Popularity of No-Load Mutual Funds Whittles Down Fees
Expense ratios for mutual funds and ETFs have plunged over the past 28 years, per an ICI report.
Thanks to the popularity of no-load funds, the average expense ratio for mutual funds has been steadily declining over the past three decades, per a report from the Investment Company Institute.
According to ICI’s “Trends in the Expenses and Fees of Funds,” between 1996 and 2024, the average expense ratio for equity and bond mutual funds dropped 62% and 55%, respectively. During that time, U.S. gross sales of long-term mutual funds without 12b-1 fees doubled to 92% in 2024 from 46% in 2000. Additionally, between 2011 and 2025, the share of assets in index mutual funds and exchange-traded funds surged to 51% of all long-term mutual fund net assets, up from 19%.
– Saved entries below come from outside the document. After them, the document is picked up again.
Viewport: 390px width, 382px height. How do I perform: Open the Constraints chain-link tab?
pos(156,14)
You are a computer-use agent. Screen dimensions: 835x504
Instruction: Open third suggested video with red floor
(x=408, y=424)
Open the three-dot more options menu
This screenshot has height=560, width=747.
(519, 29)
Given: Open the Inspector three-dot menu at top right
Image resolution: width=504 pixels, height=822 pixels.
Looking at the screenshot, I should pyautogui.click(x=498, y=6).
“Retail investors in the U.S. save considerable money over the course of their investing lives thanks to a vibrant and competitive fund market,” said Shane Worner, the ICI’s senior director of industry and financial analysis, in a statement.
During 2024, the average expense ratio for equity mutual funds declined three basis points to 0.40%, while bond mutual funds’ average expense ratio edged one basis point higher to 0.38%. The average expense ratio for index equity ETFs fell two basis points to 0.14%, and the average expense ratio for index bond ETFs was down one basis point to 0.10%.
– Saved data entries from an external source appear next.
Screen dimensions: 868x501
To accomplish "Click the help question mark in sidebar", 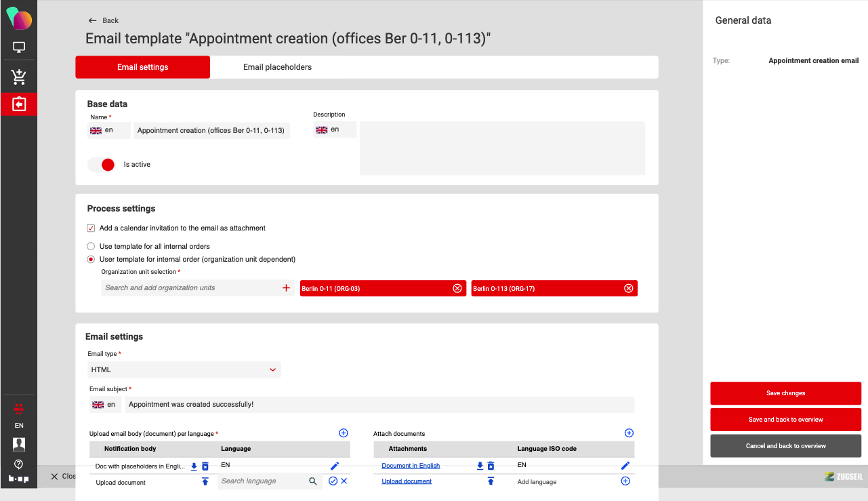I will [x=19, y=464].
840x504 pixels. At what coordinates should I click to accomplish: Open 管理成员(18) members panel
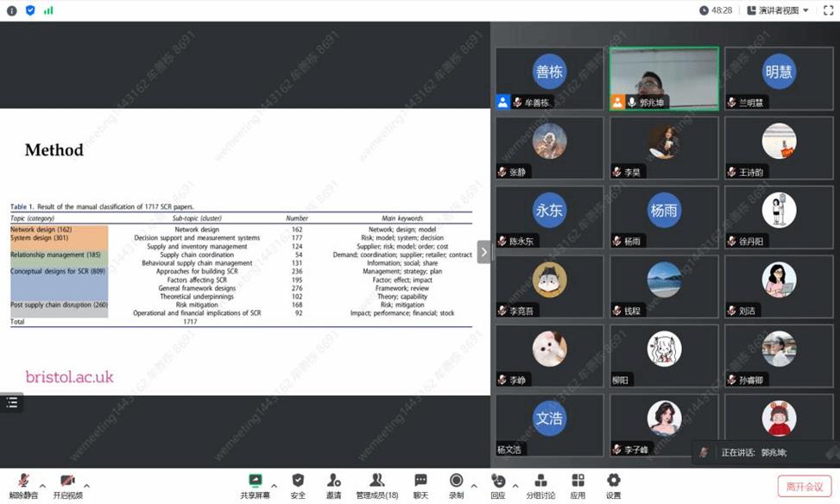(377, 482)
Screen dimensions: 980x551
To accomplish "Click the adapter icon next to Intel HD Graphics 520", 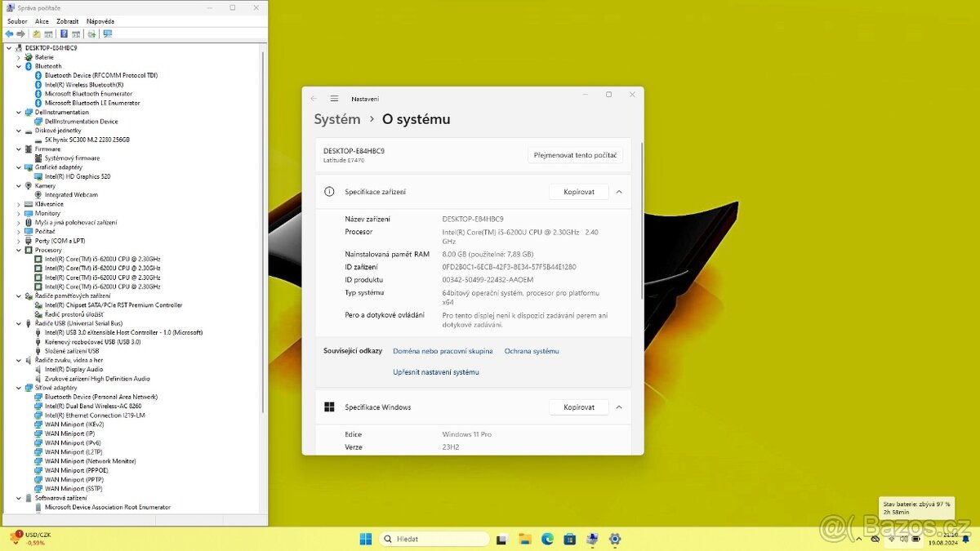I will coord(36,176).
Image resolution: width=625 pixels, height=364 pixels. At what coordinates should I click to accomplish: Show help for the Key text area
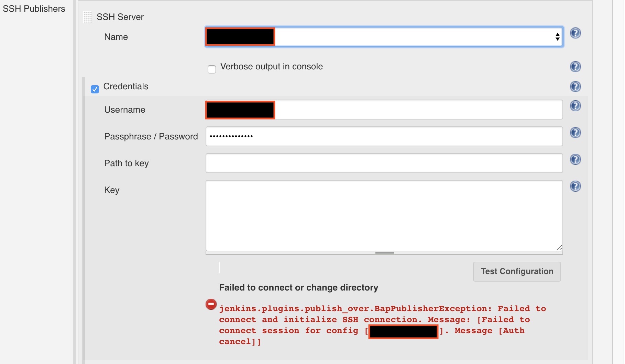click(x=575, y=186)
According to ICI research, the expense ratios for mutual funds often depend on what kind of fund it is. Money market mutual funds and bond funds tend to have lower expense ratios than equity and hybrid mutual funds, for example. Within equity mutual funds, global funds and sector funds—such as tech, energy and health care—tend to have higher expense ratios because they typically cost more to manage.
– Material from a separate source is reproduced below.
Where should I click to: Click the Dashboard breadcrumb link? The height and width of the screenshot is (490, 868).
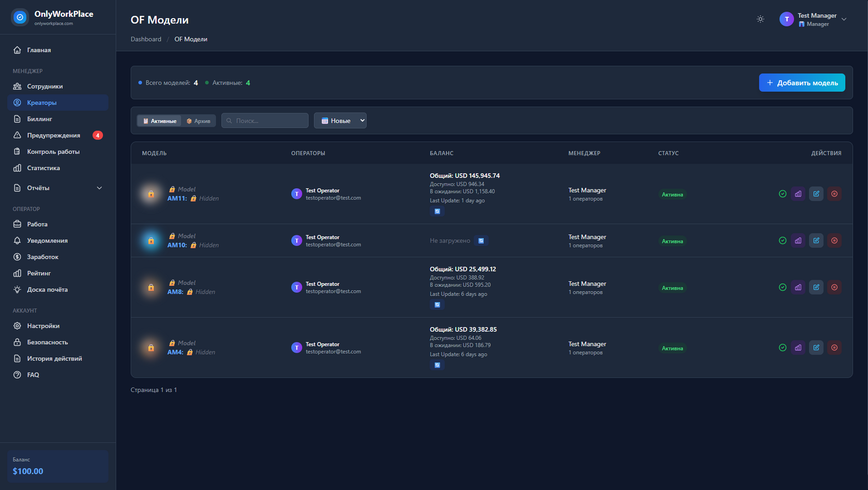(x=146, y=39)
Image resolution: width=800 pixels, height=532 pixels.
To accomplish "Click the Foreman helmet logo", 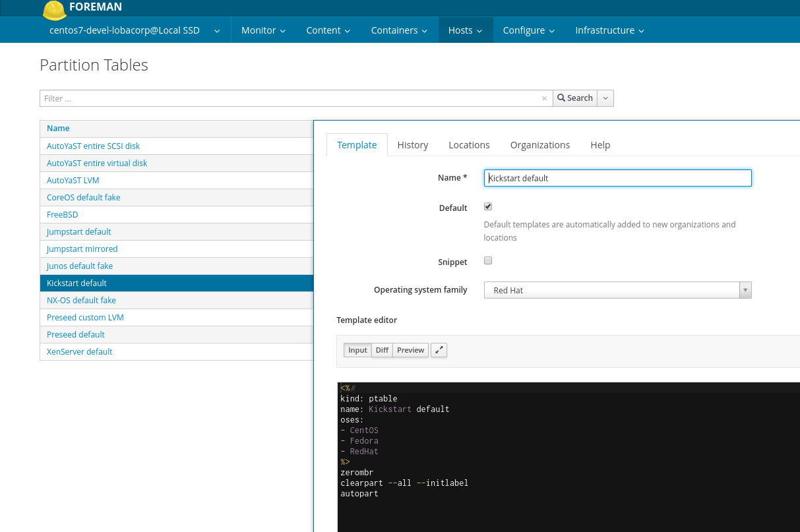I will 53,9.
Fund size and asset growth also factor into expense fees. For example, fund costs such as transfer agency fees, accounting fees, audit fees and director fees are essentially fixed in dollar terms, according to the report. “As a result, when fund assets rise, these relatively fixed costs make up a smaller proportion of a fund’s expense ratio,” the report stated.
Expense ratios can also can vary widely within a fund’s objective. For instance, ICI research found that 10% of equity mutual funds focusing on growth stocks have expense ratios of 0.59% or less, while another 10% have expense ratios at least three times that at 1.77% or greater.
As of the end of 2024, sector equity mutual funds had the highest average asset-weighted expense ratio at 0.68%, with high-yield bond mutual funds next at 0.60%. They were followed by hybrid mutual funds and growth equity mutual funds at 0.58% each. Meanwhile, index equity mutual funds had the lowest average asset-weighted expense ratio at 0.05%, followed by money market mutual funds and blended equity mutual funds at 0.22% and 0.23%, respectively.